Daytrotter Session - Jan 30, 2013
- Something Real
- Party Like It’s 1929
- That Great October Sound
- Still My Body Aches
- A Love Story
Thomas Dybdahl would like you to clear it all out. He would like to strip everything back and see what kind of fire those cords of wood could make if they were roasting in a fireplace without anyone looking at them as they worked. He’d like there to be few options for resting or sitting in the room we’re going to spend the night in with him. From the start of one of this Norwegian’s albums to the end of it, he has the ability to make you believe that those creaks and those moans in the floor beams are coming from somewhere in your body. Those are the groans of your knees and joints and the roars and bangs coming in from the other side of the windows are just pangs of hunger or pangs of loneliness, all emanating from the darkest parts of you, those parts that are packed in with the veins, the bones and the muscles that we’ve never, ever seen and never will.
Dybdahl would appreciate it if you rid this room, or this house, of any mementos, of anything that reminds you of anything or anybody else. He works best when you’re able to give him your full attention. He wants you to just let everything else evaporate, to where, he could care less. If you really need to get any of that stuff back when he’s done, when he’s left, you can go ahead and hunt them down, but it might be more trouble than it’s worth to recover it. You can get lost in his songs. You can get hypnotized by them. They can make you do things you’d never thought you’d do. They can make you fall in love, most definitely. They should come with a label on them stating, “Ladies beware.

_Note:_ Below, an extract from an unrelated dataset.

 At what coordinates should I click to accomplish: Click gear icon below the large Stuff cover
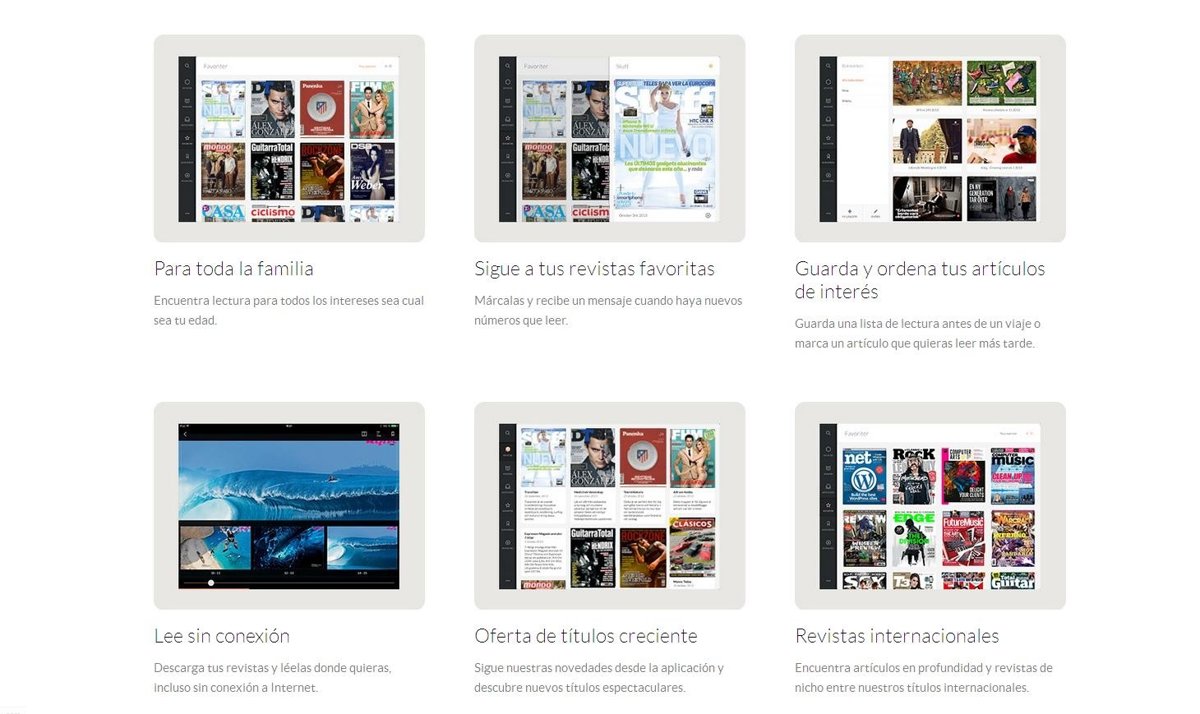(707, 215)
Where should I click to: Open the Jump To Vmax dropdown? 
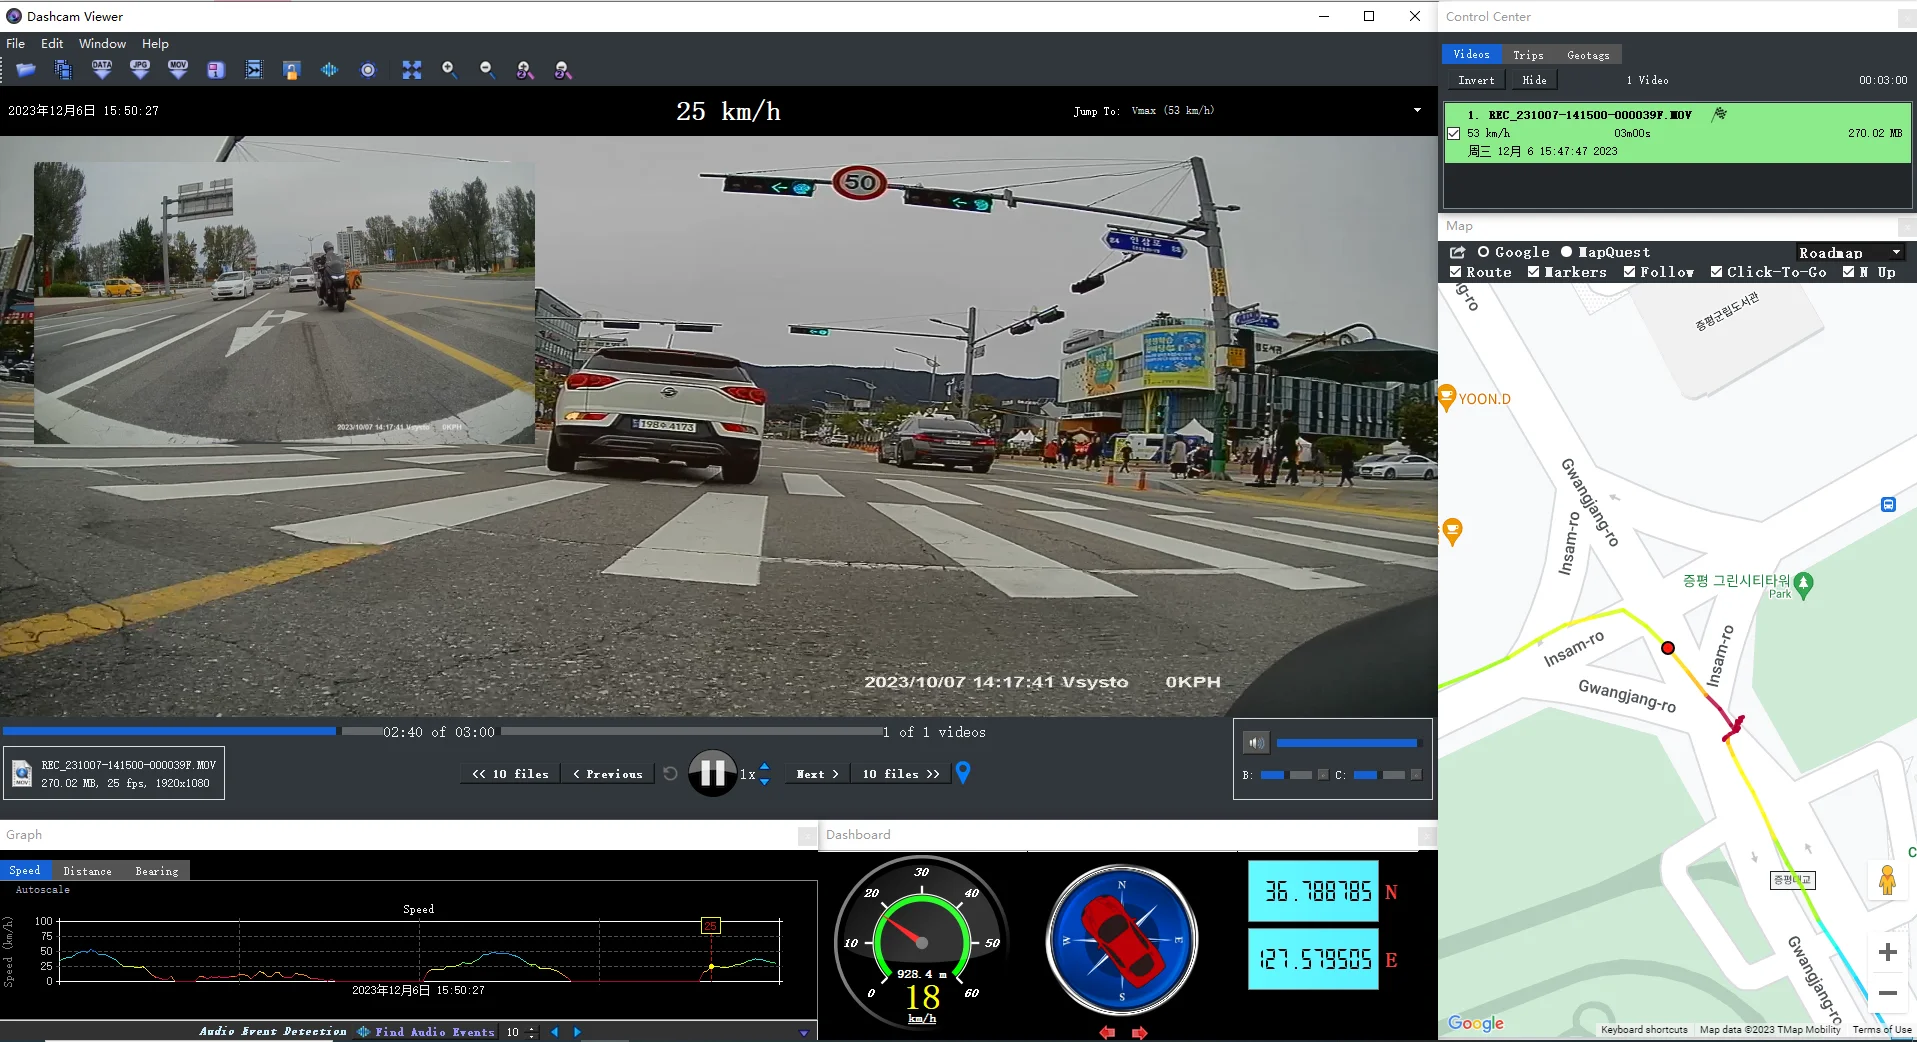[x=1416, y=110]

Avoid eye contact with Thomas Dybdahl at all costs.” He makes he and you – whomever that is – feel as if you should both be completely oblivious to anything happening around you. You listen to his words and they are everything that matters right now. He makes it feel as if you and he are all alone, in a cottage – somewhere off in the distance, tucked up in the woods, but visible from afar. There’s a thick smoke piping out of the stone fireplace, ascending skyward, in no hurry. We’re there in that cottage and it feels ideal, there with the creaks and the wooden moans, just those words, that guitar and piano. It’s us and it’s only us, just the way we’ll go out later on, with only our cold, white breaths and the heat of what was just heard.